• _Problem_
Swap "teal" for "red" in the lines from the one containing "Select the teal map pin marker" through the one containing "[x=1661, y=447]", inclusive, and change nothing else; give back only those lines, without the pictures.

• _Recorded data_

....

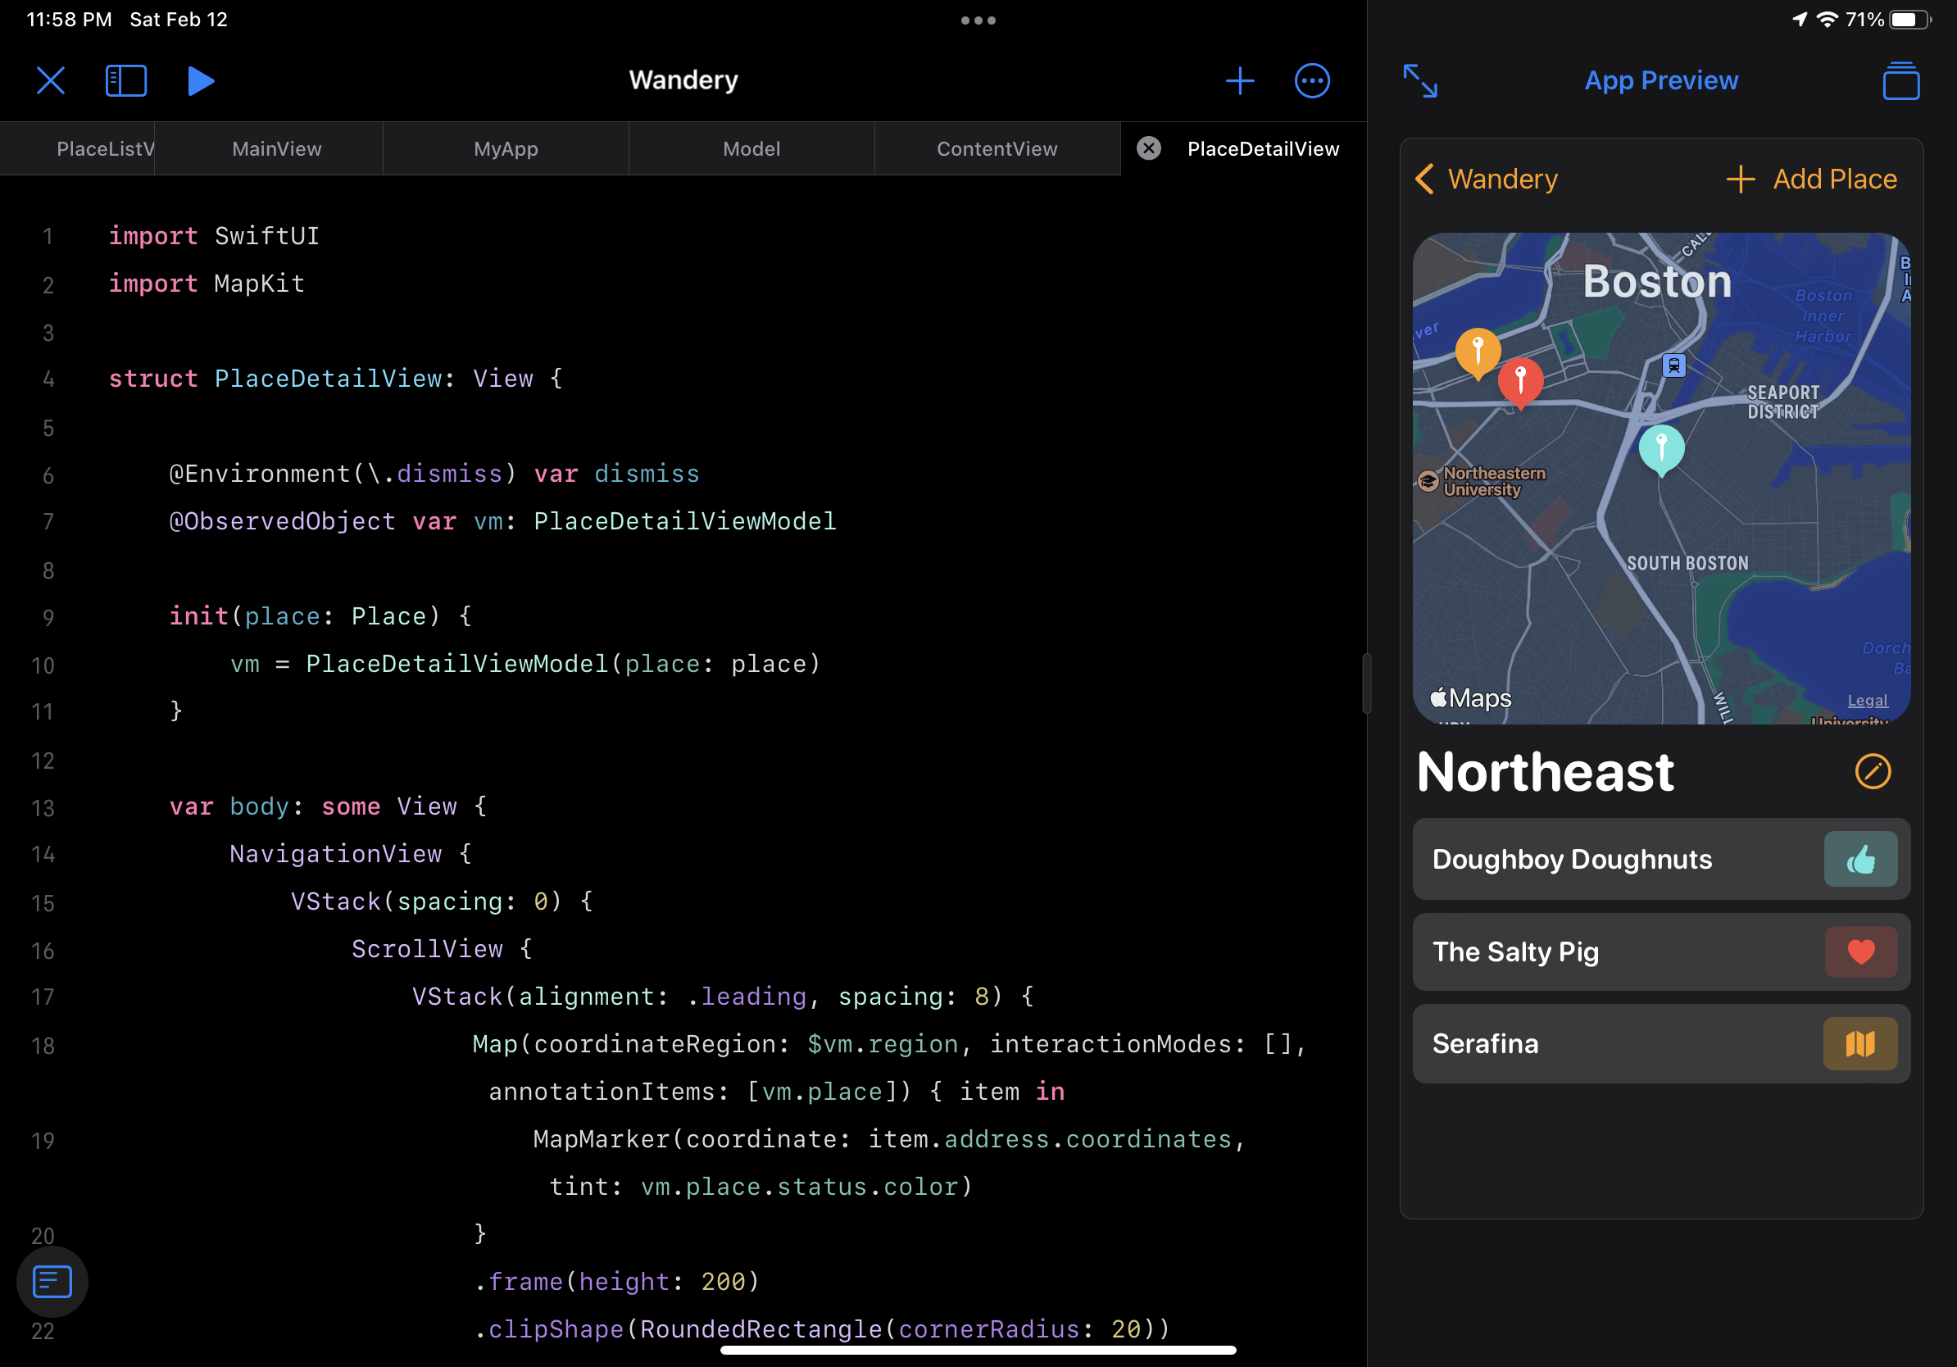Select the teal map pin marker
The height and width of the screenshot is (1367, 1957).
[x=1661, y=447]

....

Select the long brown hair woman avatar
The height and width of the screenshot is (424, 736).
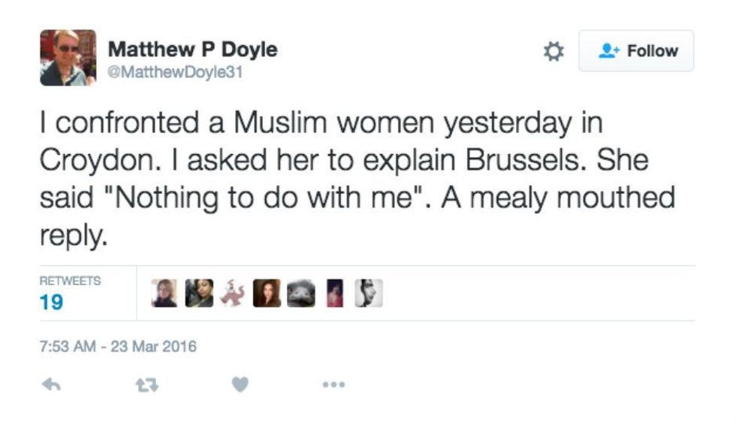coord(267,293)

....

• _Solution to this task_
Select the red map pin marker
The height and width of the screenshot is (1367, 1957).
[x=1661, y=447]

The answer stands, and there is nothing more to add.